##### Input for this task #####

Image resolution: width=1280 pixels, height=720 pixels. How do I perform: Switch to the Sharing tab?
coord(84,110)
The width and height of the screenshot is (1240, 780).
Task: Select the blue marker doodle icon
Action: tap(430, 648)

#####

[What needs to be done]: Transcribe the data above in its entirety, exactly.

[Exercise solution]:
Image resolution: width=1280 pixels, height=720 pixels. How do I perform: Switch to the Sharing tab?
coord(84,110)
The width and height of the screenshot is (1240, 780).
Task: Select the blue marker doodle icon
Action: tap(430, 648)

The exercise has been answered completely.